--- START ---

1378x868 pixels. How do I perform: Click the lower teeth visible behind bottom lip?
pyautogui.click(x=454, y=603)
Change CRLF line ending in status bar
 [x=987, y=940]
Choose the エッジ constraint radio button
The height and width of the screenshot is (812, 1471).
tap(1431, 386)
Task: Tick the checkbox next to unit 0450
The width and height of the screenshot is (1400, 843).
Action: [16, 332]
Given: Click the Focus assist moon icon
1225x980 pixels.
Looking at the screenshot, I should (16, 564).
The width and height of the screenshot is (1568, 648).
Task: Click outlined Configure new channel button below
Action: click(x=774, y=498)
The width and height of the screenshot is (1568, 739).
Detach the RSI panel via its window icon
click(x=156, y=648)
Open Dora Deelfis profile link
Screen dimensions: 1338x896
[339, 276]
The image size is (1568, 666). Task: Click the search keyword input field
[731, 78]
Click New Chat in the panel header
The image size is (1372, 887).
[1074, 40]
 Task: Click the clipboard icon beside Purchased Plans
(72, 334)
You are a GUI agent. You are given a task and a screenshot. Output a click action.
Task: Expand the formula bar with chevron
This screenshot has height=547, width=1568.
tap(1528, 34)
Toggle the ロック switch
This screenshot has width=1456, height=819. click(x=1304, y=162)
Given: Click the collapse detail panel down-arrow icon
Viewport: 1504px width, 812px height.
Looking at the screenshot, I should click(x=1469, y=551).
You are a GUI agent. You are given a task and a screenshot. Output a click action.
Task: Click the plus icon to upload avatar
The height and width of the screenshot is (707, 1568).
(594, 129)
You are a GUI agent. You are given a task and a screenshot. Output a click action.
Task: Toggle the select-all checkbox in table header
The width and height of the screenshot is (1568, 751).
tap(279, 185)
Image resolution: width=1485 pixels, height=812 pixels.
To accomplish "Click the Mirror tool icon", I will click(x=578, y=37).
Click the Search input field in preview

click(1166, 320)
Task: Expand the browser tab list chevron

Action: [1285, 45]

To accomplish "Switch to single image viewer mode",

--- END ---

▶ YOUR TASK
What you return must match the records exactly, line for line.

▶ RESPONSE BELOW
1378x868 pixels. How do I perform: Click the lower teeth visible behind bottom lip?
pyautogui.click(x=454, y=603)
Change CRLF line ending in status bar
 [x=987, y=940]
Choose the エッジ constraint radio button
The height and width of the screenshot is (812, 1471).
tap(1431, 386)
Task: Tick the checkbox next to unit 0450
The width and height of the screenshot is (1400, 843).
Action: [16, 332]
Given: Click the Focus assist moon icon
1225x980 pixels.
Looking at the screenshot, I should (16, 564).
The width and height of the screenshot is (1568, 648).
Task: Click outlined Configure new channel button below
Action: click(x=774, y=498)
The width and height of the screenshot is (1568, 739).
Detach the RSI panel via its window icon
click(x=156, y=648)
Open Dora Deelfis profile link
Screen dimensions: 1338x896
[339, 276]
The image size is (1568, 666). Task: Click the search keyword input field
[731, 78]
Click New Chat in the panel header
The image size is (1372, 887).
[1074, 40]
 Task: Click the clipboard icon beside Purchased Plans
(72, 334)
You are a GUI agent. You are given a task and a screenshot. Output a click action.
Task: Expand the formula bar with chevron
This screenshot has height=547, width=1568.
tap(1528, 34)
Toggle the ロック switch
This screenshot has width=1456, height=819. click(x=1304, y=162)
Given: Click the collapse detail panel down-arrow icon
Viewport: 1504px width, 812px height.
Looking at the screenshot, I should click(x=1469, y=551).
You are a GUI agent. You are given a task and a screenshot. Output a click action.
Task: Click the plus icon to upload avatar
The height and width of the screenshot is (707, 1568).
(594, 129)
You are a GUI agent. You are given a task and a screenshot. Output a click action.
Task: Toggle the select-all checkbox in table header
The width and height of the screenshot is (1568, 751).
tap(279, 185)
Image resolution: width=1485 pixels, height=812 pixels.
To accomplish "Click the Mirror tool icon", I will click(x=578, y=37).
Click the Search input field in preview

click(1166, 320)
Task: Expand the browser tab list chevron

Action: [1285, 45]

To accomplish "Switch to single image viewer mode",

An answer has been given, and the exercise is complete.